In the case of Delta, their outage was much longer than everyone else because they refused help from both Crowdstrike and Microsoft. So their defense is basically "the damages could have been mitigated if you'd listened to us".
Delta's position is the Microsoft actively recommended and coordinated with CrowdStrike to the extent that they are co-responsible for outcomes.
In a large enterprise like Delta, the vendors do work together in deployment and support.
Yes, there's often a great deal of finger-pointing between vendors when something like this happens,
but in general vendors so intimately linked have each other on speed-dial.
It would not shock me to learn that Delta has email or chat threads involving CrowdStrike, Microsoft, and Delta employees working together during rollouts and upgrades, prior to this event.
As far as refusing help,
why is that funny?
If someone does something stupid and knocks you down,
it's perfectly reasonable to distrust the help they offer,
especially if that help requires giving them even more trust than what they've already burned.

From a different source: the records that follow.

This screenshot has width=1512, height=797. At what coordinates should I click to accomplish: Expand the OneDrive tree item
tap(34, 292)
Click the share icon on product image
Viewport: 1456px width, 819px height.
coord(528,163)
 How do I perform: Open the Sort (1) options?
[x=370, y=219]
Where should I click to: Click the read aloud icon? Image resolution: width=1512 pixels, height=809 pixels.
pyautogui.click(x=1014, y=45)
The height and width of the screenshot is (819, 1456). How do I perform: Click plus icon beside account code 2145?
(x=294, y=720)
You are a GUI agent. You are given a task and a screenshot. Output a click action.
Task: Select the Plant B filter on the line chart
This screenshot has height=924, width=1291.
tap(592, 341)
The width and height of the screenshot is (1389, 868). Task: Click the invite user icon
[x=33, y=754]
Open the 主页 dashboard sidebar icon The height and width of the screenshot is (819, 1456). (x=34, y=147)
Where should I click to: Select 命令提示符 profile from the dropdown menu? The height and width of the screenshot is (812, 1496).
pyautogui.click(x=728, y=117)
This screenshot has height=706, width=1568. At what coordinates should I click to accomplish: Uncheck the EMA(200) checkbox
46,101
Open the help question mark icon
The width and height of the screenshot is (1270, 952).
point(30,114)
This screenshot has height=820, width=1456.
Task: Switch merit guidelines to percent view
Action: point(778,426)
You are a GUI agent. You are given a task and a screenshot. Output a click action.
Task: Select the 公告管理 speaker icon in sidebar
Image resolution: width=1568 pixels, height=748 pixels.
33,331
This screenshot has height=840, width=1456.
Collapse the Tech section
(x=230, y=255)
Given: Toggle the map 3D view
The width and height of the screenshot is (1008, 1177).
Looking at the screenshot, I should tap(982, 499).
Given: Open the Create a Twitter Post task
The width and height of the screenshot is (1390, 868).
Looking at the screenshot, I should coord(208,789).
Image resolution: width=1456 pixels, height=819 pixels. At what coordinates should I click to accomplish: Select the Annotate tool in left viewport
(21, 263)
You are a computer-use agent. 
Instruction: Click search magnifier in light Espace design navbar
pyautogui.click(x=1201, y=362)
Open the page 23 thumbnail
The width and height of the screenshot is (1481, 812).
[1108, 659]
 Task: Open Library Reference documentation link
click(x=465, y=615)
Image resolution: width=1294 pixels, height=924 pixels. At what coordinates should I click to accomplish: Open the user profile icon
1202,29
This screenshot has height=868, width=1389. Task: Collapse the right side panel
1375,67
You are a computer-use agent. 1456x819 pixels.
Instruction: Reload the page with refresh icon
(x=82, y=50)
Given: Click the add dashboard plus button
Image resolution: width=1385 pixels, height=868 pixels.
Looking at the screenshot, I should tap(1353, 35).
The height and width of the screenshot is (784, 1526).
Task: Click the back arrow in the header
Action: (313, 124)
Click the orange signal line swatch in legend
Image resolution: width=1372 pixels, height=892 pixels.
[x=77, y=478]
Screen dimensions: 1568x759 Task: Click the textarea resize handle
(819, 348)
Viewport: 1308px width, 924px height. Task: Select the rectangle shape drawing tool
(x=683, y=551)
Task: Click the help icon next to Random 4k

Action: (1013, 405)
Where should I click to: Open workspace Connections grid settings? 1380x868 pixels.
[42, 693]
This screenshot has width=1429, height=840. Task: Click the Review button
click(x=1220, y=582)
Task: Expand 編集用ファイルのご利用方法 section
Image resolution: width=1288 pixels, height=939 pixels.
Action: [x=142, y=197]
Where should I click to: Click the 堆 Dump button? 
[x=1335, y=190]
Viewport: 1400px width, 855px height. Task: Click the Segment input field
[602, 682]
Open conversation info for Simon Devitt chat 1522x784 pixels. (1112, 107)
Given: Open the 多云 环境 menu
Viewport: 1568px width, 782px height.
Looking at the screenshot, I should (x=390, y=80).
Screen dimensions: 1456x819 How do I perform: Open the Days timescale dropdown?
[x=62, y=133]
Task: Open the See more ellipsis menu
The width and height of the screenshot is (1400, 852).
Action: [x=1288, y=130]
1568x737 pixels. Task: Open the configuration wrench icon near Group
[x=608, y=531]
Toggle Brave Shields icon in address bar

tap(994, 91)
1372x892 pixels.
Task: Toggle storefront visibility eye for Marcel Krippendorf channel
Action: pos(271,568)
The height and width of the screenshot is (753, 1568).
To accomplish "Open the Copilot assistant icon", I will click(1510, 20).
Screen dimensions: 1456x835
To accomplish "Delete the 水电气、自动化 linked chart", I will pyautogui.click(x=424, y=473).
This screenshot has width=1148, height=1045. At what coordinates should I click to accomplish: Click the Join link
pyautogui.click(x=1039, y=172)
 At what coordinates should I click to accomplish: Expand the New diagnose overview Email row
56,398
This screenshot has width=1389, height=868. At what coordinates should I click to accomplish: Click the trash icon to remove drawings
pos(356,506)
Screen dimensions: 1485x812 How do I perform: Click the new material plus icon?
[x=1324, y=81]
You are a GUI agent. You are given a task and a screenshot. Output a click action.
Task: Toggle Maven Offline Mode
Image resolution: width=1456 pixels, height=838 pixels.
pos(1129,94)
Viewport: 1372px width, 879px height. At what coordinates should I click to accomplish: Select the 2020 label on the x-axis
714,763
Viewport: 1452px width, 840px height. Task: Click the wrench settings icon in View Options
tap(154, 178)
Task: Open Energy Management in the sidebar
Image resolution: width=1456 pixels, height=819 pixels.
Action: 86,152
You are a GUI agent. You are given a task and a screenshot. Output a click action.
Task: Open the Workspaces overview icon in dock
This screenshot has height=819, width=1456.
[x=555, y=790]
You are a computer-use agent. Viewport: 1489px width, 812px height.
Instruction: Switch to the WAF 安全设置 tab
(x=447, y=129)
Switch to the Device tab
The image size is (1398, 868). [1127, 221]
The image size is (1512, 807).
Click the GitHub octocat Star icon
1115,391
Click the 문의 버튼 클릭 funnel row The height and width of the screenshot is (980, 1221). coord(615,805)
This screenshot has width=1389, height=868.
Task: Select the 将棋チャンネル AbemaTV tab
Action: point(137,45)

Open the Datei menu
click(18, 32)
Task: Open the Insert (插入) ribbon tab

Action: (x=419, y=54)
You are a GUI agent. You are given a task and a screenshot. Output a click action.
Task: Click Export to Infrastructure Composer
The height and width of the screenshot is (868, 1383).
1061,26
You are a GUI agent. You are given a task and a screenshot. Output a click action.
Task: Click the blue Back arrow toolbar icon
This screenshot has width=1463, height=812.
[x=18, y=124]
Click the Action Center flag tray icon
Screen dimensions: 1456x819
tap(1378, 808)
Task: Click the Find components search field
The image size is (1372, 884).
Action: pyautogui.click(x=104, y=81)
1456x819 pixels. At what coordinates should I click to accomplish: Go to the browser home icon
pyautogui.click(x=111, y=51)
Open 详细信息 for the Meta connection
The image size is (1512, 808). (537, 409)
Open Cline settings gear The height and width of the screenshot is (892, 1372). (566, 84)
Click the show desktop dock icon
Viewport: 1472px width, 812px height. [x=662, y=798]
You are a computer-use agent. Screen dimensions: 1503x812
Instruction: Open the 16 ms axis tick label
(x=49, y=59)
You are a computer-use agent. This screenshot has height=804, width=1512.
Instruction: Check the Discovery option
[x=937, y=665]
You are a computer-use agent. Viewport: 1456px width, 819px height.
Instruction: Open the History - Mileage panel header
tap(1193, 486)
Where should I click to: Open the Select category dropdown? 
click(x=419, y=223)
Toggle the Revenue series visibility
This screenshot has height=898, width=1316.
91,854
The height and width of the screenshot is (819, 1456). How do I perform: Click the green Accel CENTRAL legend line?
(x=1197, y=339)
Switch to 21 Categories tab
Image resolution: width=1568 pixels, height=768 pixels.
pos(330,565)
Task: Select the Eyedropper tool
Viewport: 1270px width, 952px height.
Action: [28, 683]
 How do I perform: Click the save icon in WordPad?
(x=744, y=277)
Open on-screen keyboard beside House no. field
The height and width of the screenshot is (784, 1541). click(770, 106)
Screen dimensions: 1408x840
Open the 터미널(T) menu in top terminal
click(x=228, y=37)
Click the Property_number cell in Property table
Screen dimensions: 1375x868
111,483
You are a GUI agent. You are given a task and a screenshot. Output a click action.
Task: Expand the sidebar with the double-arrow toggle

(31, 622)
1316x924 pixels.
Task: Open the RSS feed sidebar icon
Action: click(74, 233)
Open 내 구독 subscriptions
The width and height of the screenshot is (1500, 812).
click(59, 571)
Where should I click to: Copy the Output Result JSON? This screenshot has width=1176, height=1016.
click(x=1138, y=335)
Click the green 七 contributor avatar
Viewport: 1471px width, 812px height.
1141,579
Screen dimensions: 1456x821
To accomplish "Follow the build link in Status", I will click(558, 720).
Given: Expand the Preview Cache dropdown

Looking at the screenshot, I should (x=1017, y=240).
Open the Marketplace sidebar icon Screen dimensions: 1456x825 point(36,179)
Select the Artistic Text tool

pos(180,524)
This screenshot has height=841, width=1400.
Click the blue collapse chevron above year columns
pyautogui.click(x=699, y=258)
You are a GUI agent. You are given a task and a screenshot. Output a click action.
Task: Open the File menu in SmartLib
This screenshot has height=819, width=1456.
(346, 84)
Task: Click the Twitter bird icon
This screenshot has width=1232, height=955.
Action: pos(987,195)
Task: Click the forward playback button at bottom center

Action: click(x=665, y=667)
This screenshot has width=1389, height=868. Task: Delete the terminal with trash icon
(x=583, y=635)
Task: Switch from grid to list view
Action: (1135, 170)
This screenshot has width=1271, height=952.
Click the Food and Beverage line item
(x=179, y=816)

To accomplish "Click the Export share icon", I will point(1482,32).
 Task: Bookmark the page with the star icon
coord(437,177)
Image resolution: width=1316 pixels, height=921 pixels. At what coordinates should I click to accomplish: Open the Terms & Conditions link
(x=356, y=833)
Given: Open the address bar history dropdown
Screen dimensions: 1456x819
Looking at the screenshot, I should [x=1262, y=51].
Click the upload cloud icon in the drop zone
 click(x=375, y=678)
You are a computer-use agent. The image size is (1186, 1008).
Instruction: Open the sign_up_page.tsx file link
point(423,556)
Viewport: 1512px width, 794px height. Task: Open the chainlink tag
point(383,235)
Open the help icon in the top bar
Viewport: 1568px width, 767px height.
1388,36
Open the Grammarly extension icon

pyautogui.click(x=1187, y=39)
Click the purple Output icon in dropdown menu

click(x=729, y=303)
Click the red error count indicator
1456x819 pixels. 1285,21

Changing vendors and choosing one that's more reliable is a perfectly sensible outcome of this situation once your system are back up and you're no longer hemorrhaging money.
During an ongoing incident, when all of your operations are down, is not the time for it though. If you think there's even a 1% chance that the help can help, you should probably take it and fix your immediate problem. You can re-evaluate your decisions and vendor choices after that.
> If someone does something stupid and knocks you down, it's perfectly reasonable to distrust the help they offer, especially if that help requires giving them even more trust than what they've already burned.
Yeah it smacks of Experian offering you a year of "free identity theft protection" after having lost your personal data in a breach.
That's kind of typical of how much companies have been allowed to externalize costs.
It's never about how the company at fault should have done better,
rather it typically boils down to some variant of "the free markets provided you with a choice about who you trust and it was up to you to collect and evaluate all the information available to make your choices".
That’s kinda what aws tells people when its services go down. If your backend can’t take a short outage without weeks of recovery then it’s just a matter of time.
It’s probably true, but seems like an odd stance to take from a PR perspective or a “selling other clients in the future” perspective.